In an early
post, “Canada and John Locke’s Two
Treatises” (published July 20, 2012)[1]
I wrote that Locke’s trinity of “Peace, Safety, and publick good of the people”
comes close to Canada’s “Peace, order and good government” but the textual
resemblance had not been developed by Janet Ajzenstat in her book, Canadian Founding: John Locke and Parliament
(2007).[2] While I remain skeptical as to the influence
of Locke on the beginnings of Canada, there is some evidence to suggest that
our Constitutional motto may have found an antecedent in the 3rd
Earl of Shaftesbury (1671-1713), who knew Locke and was himself a product of
the Glorious Revolution. He employs the
trinity “order, peace, and concord.”[3] But it was his grandfather, the 1st
Earl of Shaftesbury (1621-1623), who is recognized in history as the benefactor
of Locke, and who also helped shape his political imagination, given the Earl’s
opposition to the court of the Roman Catholic King, Charles II.[4]
Western
culture is replete with references or allusions to the Trinity – since
Augustine, of course – and I have discussed the matter variously elsewhere.
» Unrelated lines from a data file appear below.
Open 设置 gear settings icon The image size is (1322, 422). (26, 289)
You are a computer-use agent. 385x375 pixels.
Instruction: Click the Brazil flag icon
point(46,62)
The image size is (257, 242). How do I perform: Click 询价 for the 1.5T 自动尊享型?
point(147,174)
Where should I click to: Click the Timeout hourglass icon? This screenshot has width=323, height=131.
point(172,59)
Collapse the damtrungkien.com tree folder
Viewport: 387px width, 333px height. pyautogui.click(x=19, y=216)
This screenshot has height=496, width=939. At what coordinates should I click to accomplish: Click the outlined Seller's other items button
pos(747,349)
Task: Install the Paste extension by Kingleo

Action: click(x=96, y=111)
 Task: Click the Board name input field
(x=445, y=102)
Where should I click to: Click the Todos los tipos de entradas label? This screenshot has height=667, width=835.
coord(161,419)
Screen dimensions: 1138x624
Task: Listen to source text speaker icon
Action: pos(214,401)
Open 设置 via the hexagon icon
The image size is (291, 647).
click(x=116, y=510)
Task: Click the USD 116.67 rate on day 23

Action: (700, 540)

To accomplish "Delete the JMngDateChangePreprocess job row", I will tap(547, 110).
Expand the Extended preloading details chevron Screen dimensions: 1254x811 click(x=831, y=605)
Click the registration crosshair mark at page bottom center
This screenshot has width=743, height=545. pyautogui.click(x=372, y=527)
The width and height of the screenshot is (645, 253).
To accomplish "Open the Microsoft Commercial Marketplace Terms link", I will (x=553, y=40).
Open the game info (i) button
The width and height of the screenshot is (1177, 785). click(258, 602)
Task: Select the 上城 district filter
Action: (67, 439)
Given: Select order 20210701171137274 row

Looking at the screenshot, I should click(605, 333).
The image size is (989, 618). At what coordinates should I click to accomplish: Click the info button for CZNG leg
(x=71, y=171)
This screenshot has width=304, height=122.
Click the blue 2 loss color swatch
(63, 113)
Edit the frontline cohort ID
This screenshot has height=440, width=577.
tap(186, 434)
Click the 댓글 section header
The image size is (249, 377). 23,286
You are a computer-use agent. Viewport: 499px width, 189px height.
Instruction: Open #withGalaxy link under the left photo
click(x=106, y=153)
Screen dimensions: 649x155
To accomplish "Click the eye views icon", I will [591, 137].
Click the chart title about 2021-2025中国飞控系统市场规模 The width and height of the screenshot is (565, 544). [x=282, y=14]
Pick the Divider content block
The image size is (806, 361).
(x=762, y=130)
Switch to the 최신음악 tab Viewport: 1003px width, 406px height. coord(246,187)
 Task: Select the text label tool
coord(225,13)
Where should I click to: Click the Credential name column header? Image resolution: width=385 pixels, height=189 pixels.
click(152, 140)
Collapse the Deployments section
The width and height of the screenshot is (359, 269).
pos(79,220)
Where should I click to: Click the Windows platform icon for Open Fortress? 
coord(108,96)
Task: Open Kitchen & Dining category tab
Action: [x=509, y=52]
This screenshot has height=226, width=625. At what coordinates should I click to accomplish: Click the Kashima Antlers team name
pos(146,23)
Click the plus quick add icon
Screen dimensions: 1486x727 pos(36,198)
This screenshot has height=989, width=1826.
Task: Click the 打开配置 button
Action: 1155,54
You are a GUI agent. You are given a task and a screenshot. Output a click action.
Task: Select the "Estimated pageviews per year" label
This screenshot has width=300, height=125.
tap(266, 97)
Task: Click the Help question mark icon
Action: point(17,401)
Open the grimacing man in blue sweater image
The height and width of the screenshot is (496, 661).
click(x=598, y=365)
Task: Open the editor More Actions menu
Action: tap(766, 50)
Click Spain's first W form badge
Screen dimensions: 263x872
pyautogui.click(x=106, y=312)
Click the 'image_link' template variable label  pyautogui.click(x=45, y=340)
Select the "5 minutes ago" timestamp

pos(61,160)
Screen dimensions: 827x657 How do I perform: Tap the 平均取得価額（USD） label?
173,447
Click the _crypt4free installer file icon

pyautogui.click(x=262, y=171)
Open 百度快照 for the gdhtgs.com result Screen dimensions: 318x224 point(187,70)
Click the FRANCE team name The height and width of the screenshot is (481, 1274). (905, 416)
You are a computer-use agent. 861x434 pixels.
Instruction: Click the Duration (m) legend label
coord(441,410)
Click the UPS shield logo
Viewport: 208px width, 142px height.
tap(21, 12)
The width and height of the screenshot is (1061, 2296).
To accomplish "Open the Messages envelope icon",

A
more modern equivalent, stemming from Communism, might be the ubiquity of the
five-year plan. At any rate, it is worth
exploring the Trinity in a Canadian context; perhaps one might begin with the
influence of Augustinian predestination (via Calvin) on the colonial impulse.
[1] See my list of ‘Popular Posts’ on
the homepage.
[2] John Locke, Two Treatises of Government, ed. Peter Laslett (Cambridge;
Cambridge University Press, 2010), p. 353.
[3] Lord Shaftesbury, Characteristics of Men, Manners, Opinions, Times,
etc., Vol. II, ed. John M. Robertson (London: Grant Richards, 1900 [Scholar
Select Reprint], p. 144. First published in 1711.
[4] See John Dunn, Past Masters: Locke (Oxford: Oxford University Press, 1984), pp.
3-6,8-9.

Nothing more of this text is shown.